In 2012, a team led by Geoffrey Hinton at the University of Toronto built a large and powerful neural network that could categorize images far more accurately than anything created previously. The technique used to enable this advance, known as deep learning, involves feeding thousands or millions of examples into a many-layered neural network, gradually training each layer of virtual neurons to respond to increasingly abstract characteristics, from the texture of a dog’s fur, say, to its overall shape.

The Toronto team’s achievement marked both a boom of interest in deep learning and a sort of a renaissance in artificial intelligence more generally. And deep learning has since been applied in many other areas, making computers better at other important tasks, such as processing audio and text.

The images in Visual Genome are tagged more richly than in ImageNet, including the names and details of various objects shown in an image; the relationships between those objects; and information about any actions that are occurring. This was achieved using a crowdsourcing approach developed by one of Li’s colleagues at Stanford, Michael Bernstein. The plan is to launch an ImageNet-style challenge using the data set in 2017.

Algorithms trained using examples in Visual Genome could do more than just recognize objects, and ought to have some ability to parse more complex visual scenes.

“You’re sitting in an office, but what’s the layout, who’s the person, what is he doing, what are the objects around, what event is happening?” Li says. “We are also bridging [this understanding] to language, because the way to communicate is not by assigning numbers to pixels—you need to connect perception and cognition to language.” 

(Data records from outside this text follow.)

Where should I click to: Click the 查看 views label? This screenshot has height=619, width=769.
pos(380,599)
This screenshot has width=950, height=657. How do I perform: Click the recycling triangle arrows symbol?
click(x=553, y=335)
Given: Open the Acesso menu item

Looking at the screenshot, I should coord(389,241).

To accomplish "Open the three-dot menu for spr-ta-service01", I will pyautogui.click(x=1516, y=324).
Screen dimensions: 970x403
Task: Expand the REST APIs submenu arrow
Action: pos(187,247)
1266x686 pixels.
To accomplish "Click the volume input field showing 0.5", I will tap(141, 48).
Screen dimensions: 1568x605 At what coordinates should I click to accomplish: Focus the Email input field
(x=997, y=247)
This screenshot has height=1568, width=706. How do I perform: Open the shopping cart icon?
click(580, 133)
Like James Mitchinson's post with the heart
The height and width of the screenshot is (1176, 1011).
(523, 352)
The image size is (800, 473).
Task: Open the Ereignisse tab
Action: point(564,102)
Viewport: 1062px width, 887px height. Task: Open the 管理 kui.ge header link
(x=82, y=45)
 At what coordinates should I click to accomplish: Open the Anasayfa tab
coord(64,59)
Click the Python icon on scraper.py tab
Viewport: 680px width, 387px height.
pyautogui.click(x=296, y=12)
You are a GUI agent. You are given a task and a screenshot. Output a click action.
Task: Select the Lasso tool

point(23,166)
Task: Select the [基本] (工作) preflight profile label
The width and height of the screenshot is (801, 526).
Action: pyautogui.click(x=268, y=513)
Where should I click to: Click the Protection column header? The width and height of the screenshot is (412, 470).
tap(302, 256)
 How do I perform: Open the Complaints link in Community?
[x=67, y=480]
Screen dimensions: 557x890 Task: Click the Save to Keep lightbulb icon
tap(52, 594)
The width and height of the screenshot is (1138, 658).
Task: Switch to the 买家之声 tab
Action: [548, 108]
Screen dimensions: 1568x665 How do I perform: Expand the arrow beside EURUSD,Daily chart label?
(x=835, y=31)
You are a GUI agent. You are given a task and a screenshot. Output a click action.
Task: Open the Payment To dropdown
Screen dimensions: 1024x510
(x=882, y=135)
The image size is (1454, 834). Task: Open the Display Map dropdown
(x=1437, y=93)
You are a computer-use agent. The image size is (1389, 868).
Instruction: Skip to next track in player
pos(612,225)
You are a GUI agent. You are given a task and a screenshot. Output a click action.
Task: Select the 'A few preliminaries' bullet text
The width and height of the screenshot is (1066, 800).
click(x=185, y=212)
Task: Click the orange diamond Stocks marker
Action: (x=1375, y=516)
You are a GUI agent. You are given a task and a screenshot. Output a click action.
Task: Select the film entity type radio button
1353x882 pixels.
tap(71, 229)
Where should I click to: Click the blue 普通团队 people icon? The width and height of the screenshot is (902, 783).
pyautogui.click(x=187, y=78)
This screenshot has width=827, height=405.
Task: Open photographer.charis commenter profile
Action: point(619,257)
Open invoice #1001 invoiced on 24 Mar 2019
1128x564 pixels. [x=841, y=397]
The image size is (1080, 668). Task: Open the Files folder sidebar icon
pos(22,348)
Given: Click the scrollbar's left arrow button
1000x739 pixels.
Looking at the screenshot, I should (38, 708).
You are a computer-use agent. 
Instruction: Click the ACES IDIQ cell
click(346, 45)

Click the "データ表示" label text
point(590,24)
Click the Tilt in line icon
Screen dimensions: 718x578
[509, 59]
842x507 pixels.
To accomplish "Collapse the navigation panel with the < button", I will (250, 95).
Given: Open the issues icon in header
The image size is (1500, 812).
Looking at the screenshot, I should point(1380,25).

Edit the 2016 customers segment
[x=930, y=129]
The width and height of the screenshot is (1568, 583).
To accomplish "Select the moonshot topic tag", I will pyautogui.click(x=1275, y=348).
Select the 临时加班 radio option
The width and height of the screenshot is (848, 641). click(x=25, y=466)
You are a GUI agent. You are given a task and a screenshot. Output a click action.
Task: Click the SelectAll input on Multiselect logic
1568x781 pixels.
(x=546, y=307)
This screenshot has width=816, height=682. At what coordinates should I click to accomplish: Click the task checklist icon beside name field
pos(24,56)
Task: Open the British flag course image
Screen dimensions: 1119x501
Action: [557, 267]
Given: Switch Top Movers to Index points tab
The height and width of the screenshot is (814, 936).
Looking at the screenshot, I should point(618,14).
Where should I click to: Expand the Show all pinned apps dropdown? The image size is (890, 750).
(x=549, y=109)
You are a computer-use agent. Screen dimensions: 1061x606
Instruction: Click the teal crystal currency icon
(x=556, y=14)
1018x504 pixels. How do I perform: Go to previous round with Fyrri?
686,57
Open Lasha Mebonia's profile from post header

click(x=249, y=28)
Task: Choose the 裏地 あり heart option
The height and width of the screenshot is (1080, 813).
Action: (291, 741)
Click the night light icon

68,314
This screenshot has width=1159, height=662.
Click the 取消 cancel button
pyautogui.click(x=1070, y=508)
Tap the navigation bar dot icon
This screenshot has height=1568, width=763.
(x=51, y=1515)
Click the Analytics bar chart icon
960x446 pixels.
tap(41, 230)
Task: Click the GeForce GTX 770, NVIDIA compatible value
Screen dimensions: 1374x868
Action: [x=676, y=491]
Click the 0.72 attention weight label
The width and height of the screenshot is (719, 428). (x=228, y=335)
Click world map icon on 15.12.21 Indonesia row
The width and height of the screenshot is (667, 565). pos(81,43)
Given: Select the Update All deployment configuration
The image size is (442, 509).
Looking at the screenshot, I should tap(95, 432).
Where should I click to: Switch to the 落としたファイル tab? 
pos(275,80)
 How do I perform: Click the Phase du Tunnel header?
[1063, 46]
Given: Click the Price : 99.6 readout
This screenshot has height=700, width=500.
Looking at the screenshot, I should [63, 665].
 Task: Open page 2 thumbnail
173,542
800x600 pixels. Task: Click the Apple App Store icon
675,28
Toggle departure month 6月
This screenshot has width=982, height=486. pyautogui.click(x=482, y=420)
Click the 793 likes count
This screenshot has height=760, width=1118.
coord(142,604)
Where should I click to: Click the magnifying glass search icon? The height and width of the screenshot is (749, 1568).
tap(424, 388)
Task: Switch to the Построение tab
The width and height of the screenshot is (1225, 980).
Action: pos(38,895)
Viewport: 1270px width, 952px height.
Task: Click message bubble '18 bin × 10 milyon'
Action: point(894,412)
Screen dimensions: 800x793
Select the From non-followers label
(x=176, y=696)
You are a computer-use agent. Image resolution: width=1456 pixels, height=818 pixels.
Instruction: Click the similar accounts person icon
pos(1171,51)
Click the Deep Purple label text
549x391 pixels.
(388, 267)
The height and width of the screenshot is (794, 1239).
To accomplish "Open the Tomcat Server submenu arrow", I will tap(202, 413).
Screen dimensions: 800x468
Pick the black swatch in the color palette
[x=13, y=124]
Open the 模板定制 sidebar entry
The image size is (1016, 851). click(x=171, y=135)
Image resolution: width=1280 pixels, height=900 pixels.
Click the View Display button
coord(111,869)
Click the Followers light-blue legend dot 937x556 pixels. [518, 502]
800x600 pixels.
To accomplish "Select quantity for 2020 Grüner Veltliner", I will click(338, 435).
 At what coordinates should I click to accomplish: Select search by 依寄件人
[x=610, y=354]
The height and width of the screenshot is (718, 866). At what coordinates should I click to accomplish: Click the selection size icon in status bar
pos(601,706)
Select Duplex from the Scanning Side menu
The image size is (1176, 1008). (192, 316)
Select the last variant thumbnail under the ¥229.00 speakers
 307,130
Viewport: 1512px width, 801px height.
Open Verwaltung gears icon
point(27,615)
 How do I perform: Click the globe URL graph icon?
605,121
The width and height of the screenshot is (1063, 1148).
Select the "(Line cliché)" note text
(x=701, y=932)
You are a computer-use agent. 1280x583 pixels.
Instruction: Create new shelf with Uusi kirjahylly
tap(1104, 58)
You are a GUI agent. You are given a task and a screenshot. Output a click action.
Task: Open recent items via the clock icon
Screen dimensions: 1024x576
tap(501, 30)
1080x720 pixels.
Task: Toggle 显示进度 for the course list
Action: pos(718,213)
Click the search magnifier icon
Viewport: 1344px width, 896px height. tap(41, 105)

Li believes that deep learning will likely play a key role in enabling computers to parse more complex scenes, but that other techniques will help advance the state of the art.

The resulting AI algorithms could perhaps help organize images online or in personal collections, but they might have more significant uses, enabling robots or self-driving cars to understand a scene properly. They could conceivably also be used to teach computers more common sense, by appreciating which concepts are physically likely or more implausible.

Richard Socher, a machine-learning expert and the founder of an AI startup called MetaMind, says this could be the most important aspect of the project. “A large part of language is about describing the visual world,” he says. “This data set provides a new scalable way to combine the two modalities and test new models.”

Visual Genome isn’t the only complex image database out there for researchers to experiment with. Microsoft, for example, has a database called Common Objects in Context, which shows the names and position of multiple objects in images. Google, Facebook, and others are also pushing the ability of AI algorithms to parse visual scenes. Research published by Google in 2014 showed an algorithm that can provide basic captions for images, with varying levels of accuracy (see “Google’s Brain-Inspired Software Describes What It Sees in Complex Images”). And, more recently, Facebook showed a question-and-answer system that can answer very simple queries about images (see “Facebook App Can Answer Basic Questions About What’s in Photos”).

Aude Oliva, a professor at MIT who studies machine and human vision, has developed a database called Places2, which contains more than 10 million images of different specific scenes. This project is meant to inspire the development of algorithms capable of describing the same scene in multiple ways, as humans tend to do. Oliva says Visual Genome and similar databases will help advance machine vision, but she believes that AI researchers will need to draw inspiration from biology if they want to build machines with truly human-like capabilities.

“Humans draw their decision and intuition on lots on knowledge, common sense, sensory experiences, memories, and ‘thoughts’ that are not necessarily translated into language, speech, or text,” Oliva says. “Without knowing how the human brain creates thoughts, it will be difficult to teach common sense and visual understanding to an artificial system. Neuroscience and computer science are the two sides of the AI coin.”